**To do**
Count the lines in the records below that contain the string "height", and reply with the number alone.

**Input material**
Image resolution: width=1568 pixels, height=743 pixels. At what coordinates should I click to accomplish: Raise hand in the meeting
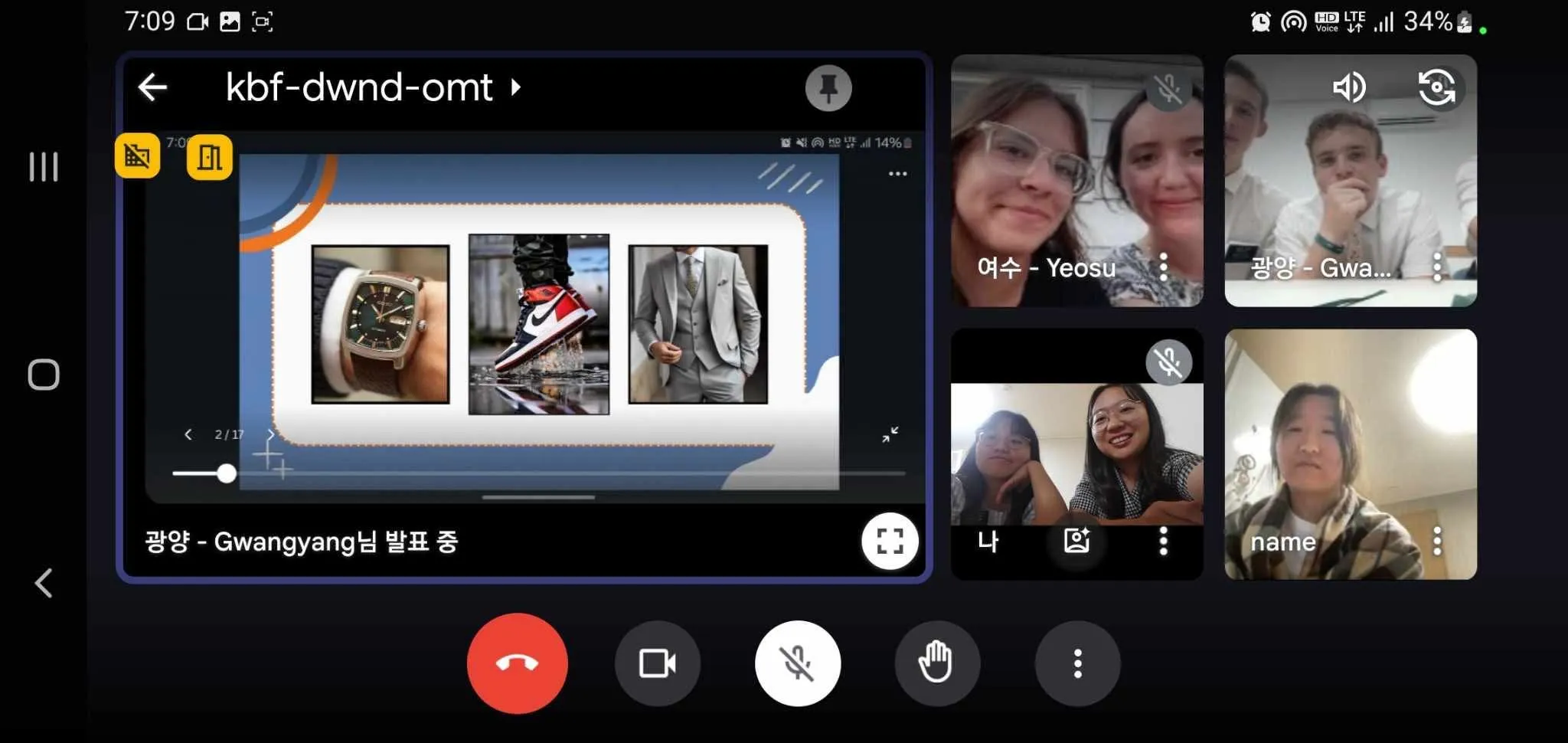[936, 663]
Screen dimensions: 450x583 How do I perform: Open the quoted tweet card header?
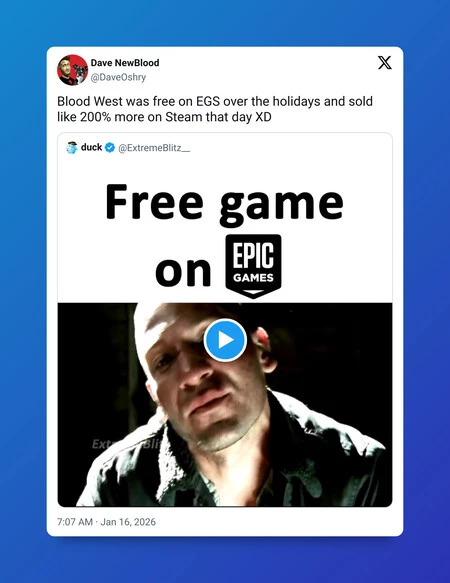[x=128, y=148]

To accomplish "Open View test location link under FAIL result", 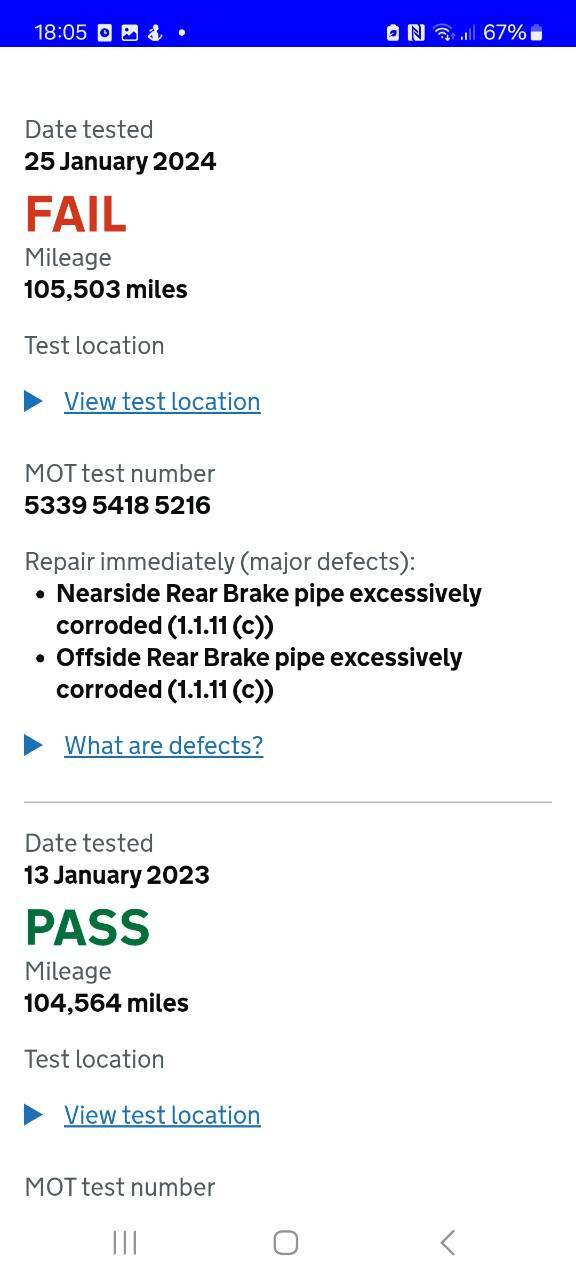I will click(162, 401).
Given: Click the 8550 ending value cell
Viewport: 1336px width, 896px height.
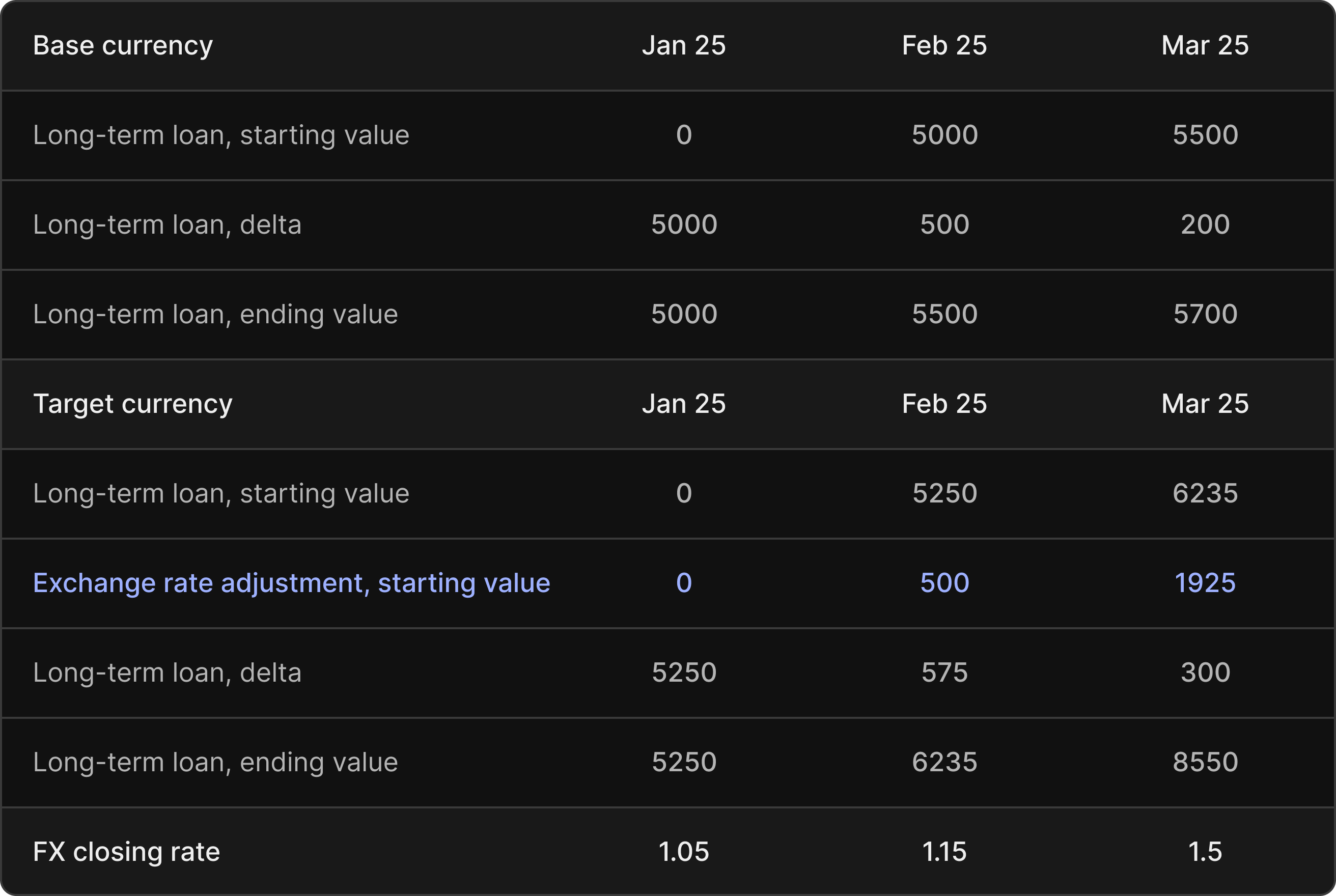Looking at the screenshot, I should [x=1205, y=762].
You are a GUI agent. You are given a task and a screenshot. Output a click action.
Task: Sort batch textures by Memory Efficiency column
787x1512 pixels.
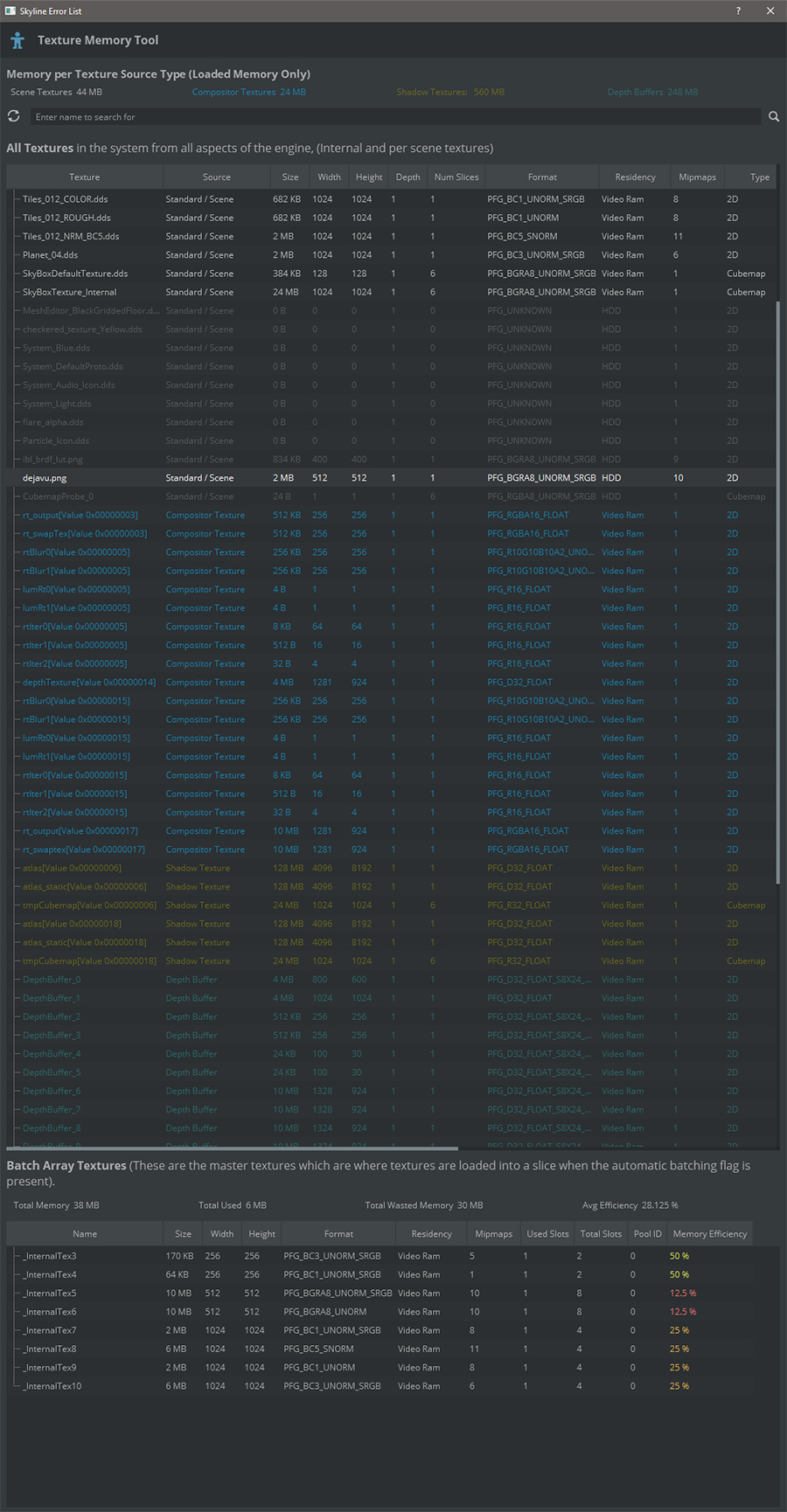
* * *
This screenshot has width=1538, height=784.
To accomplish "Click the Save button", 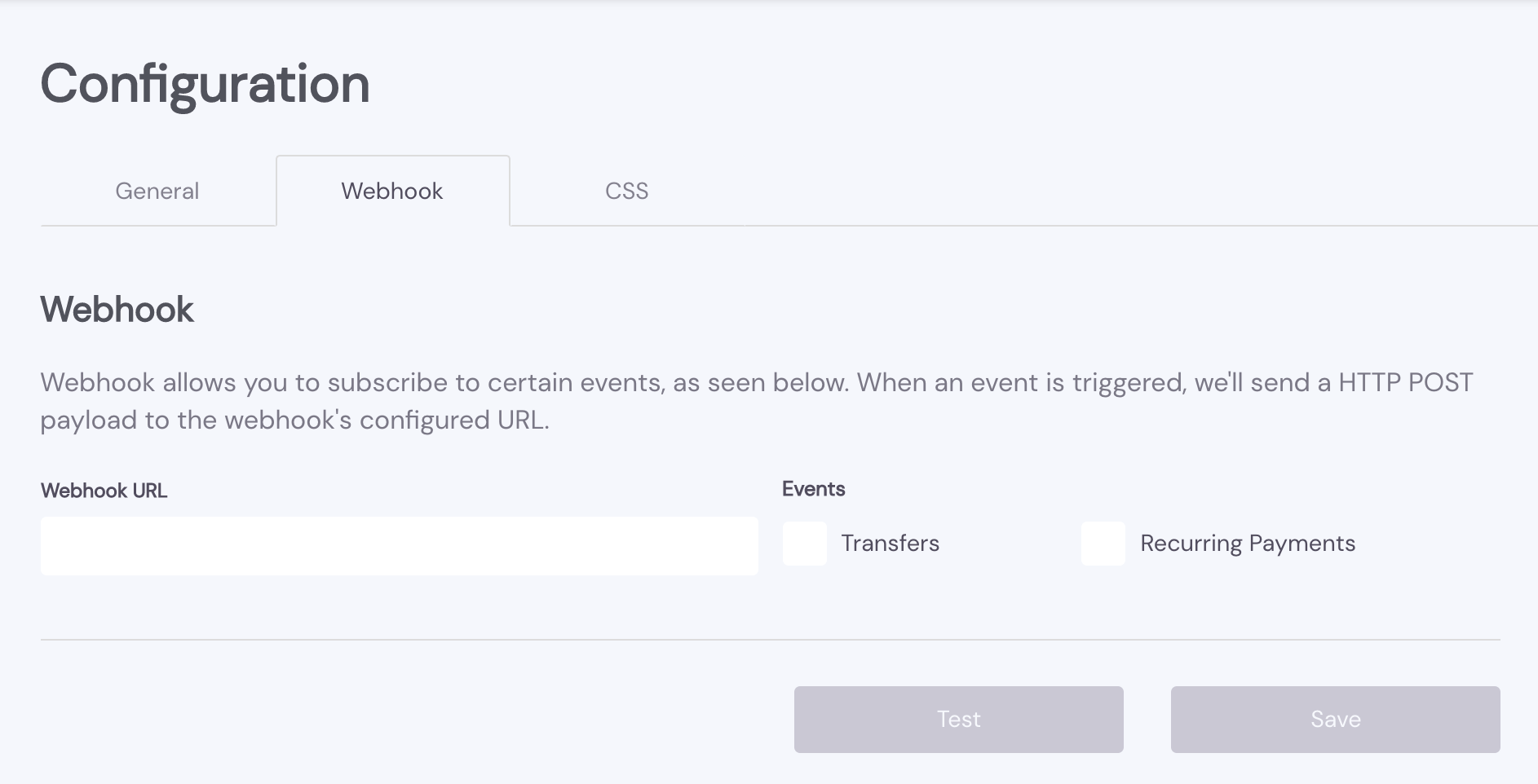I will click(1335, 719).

**Completed exercise**
3